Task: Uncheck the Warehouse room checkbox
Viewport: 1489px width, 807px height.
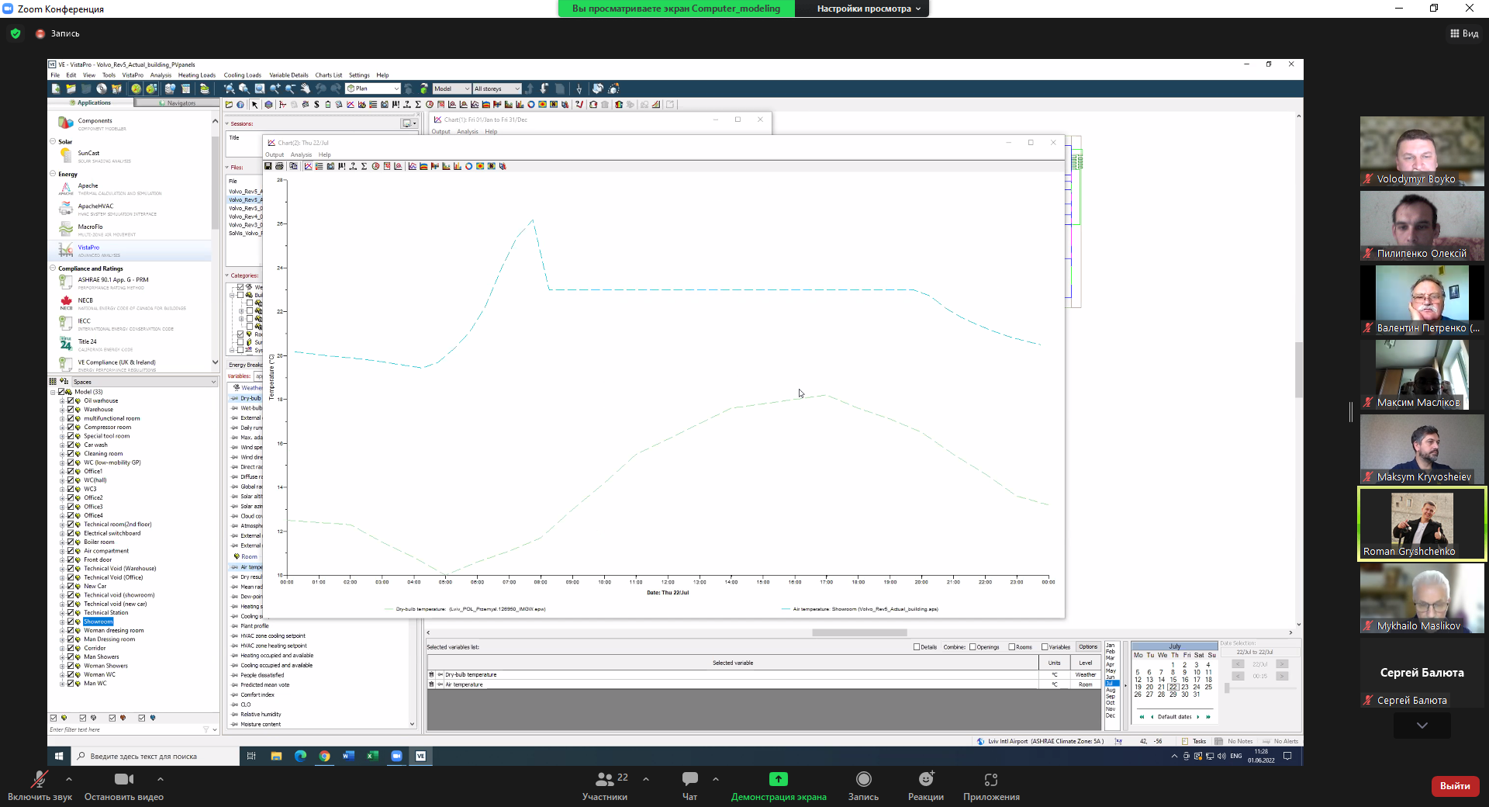Action: point(71,410)
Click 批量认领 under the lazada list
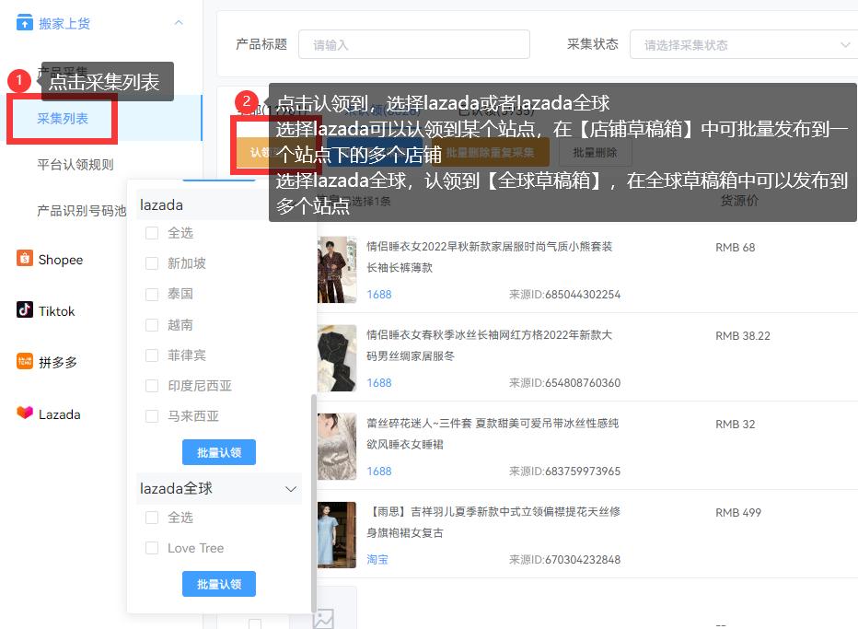This screenshot has height=629, width=858. pyautogui.click(x=219, y=452)
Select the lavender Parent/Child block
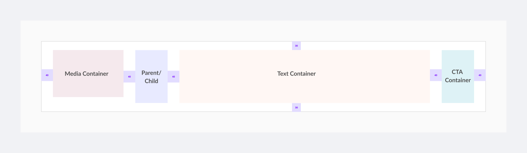Screen dimensions: 527x153 [x=151, y=77]
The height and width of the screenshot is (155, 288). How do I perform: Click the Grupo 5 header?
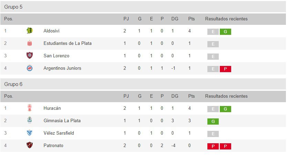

========

*Instructions to follow:* Starting at the line with "Select the lavender Parent/Child block", write out every line exactly through the final line of the records above, both included, and skip the pictures.

*Task output:*
Select the lavender Parent/Child block
Screen dimensions: 527x153 [x=151, y=77]
The height and width of the screenshot is (155, 288). How do I perform: Click the Grupo 5 header?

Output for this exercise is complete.